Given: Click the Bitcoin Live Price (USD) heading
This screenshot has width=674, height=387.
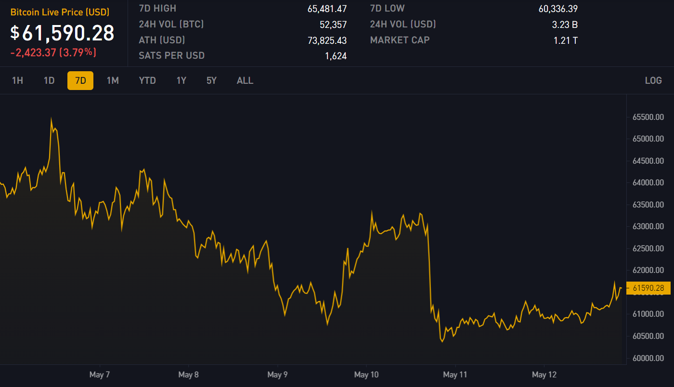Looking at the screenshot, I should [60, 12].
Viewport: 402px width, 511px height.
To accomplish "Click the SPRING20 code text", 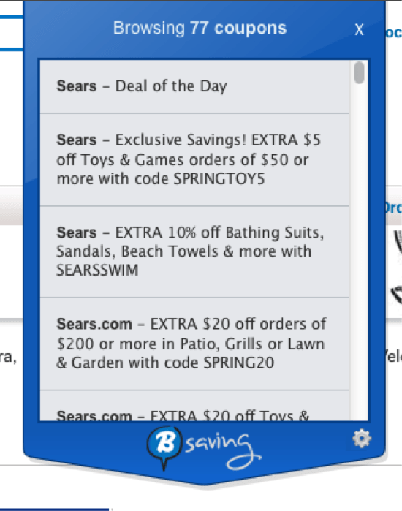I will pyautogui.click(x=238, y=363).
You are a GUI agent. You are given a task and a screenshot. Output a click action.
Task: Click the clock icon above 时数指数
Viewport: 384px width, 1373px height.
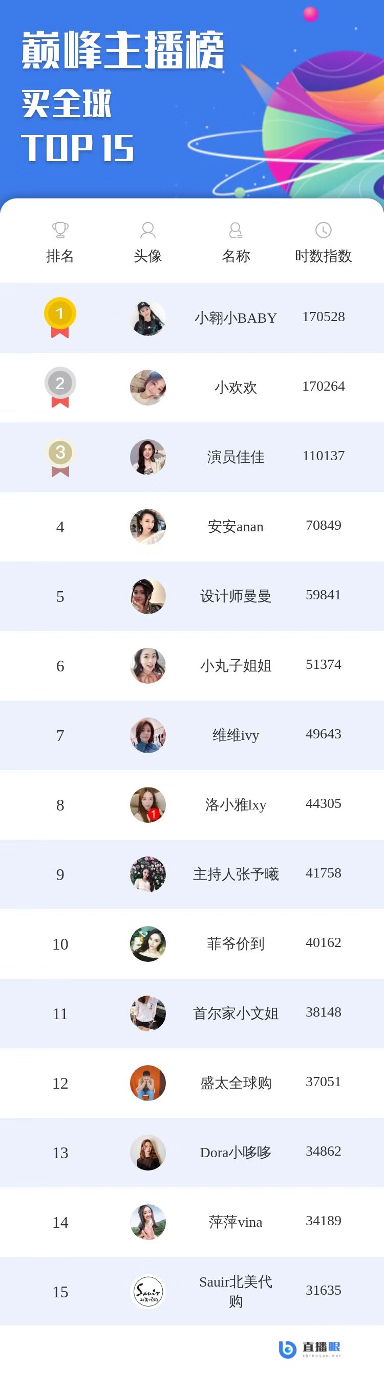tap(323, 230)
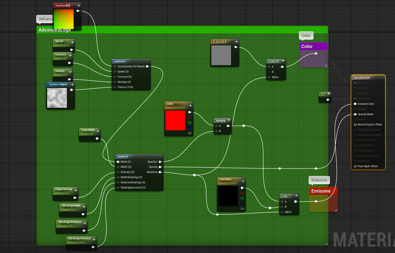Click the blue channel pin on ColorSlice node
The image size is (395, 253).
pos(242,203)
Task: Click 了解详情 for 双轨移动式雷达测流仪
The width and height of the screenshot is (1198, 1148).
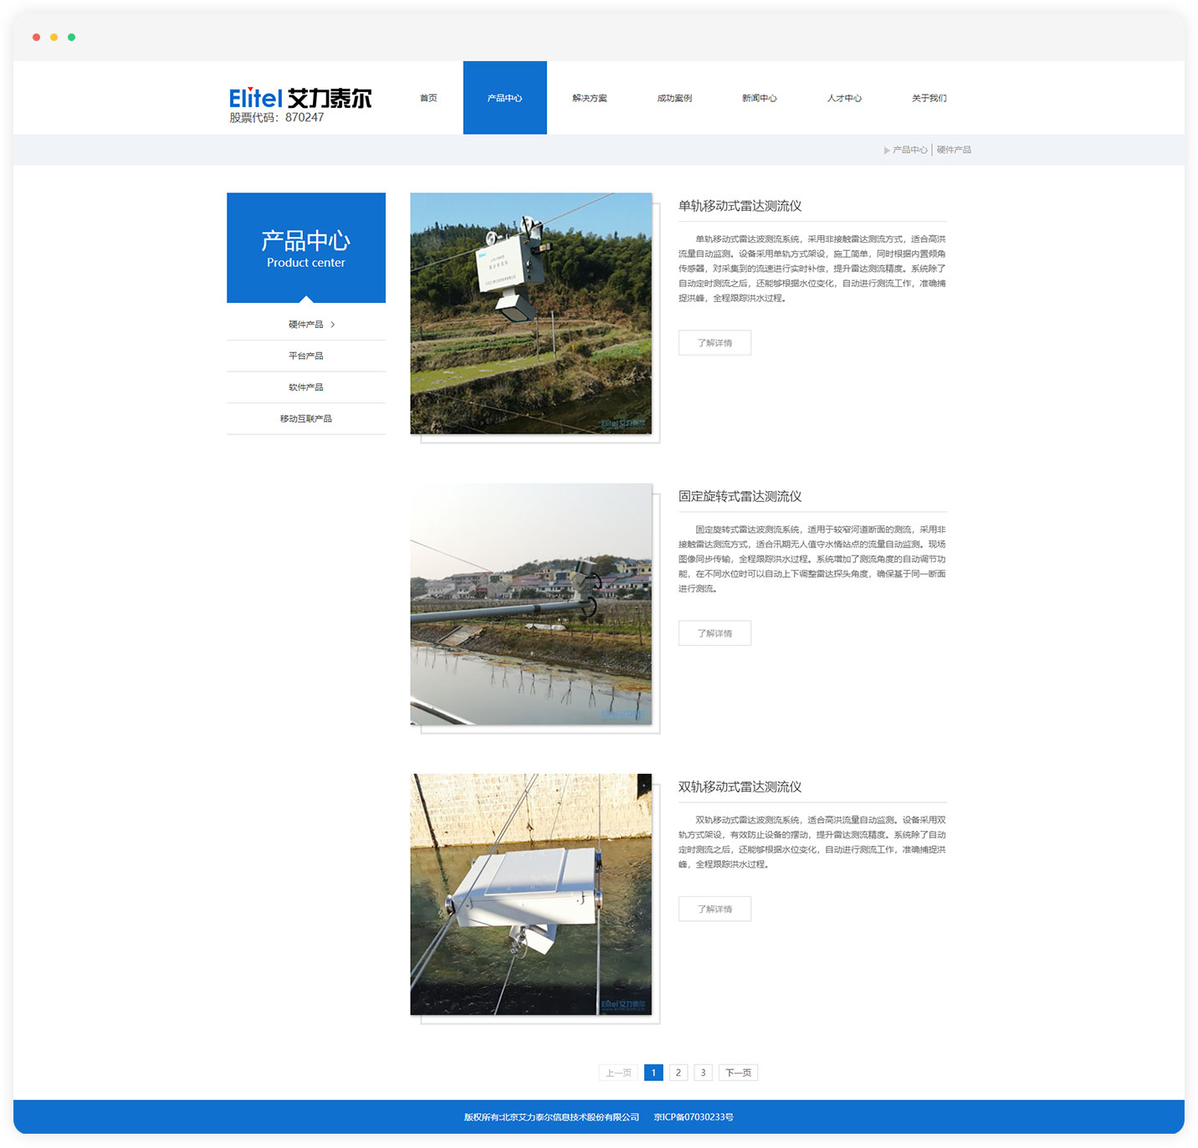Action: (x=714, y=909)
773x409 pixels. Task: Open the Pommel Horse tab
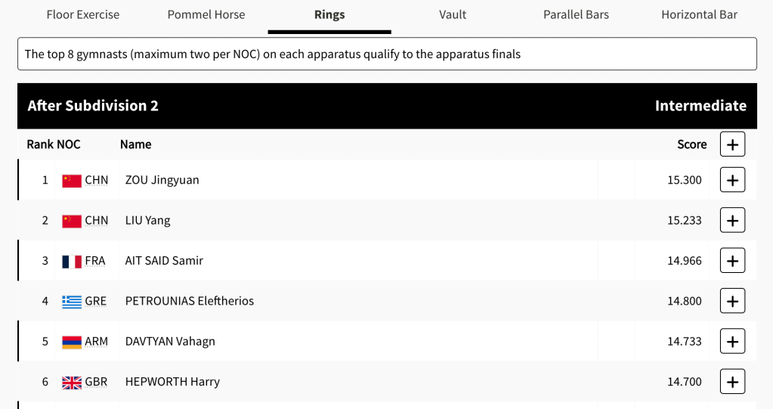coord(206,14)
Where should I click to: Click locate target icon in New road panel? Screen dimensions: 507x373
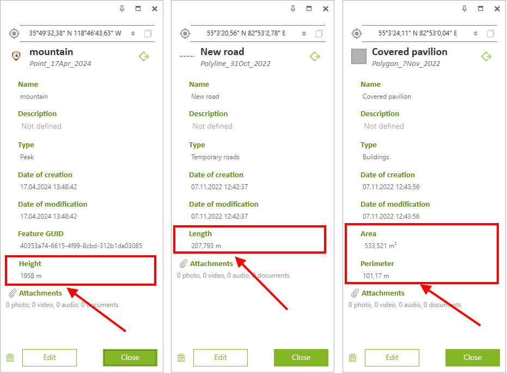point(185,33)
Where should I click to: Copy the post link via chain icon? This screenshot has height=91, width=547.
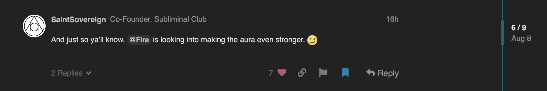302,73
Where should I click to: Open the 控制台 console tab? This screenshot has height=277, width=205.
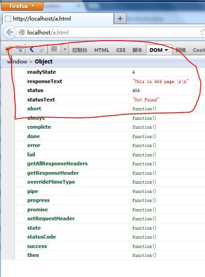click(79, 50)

What to do: Starting with the line that has "Where should I click to: Open" and ending with the last line of the records, retype every line exactly and only those lines. Do not include the pictures.

Result of this task:
Where should I click to: Open the 控制台 console tab? This screenshot has height=277, width=205.
click(79, 50)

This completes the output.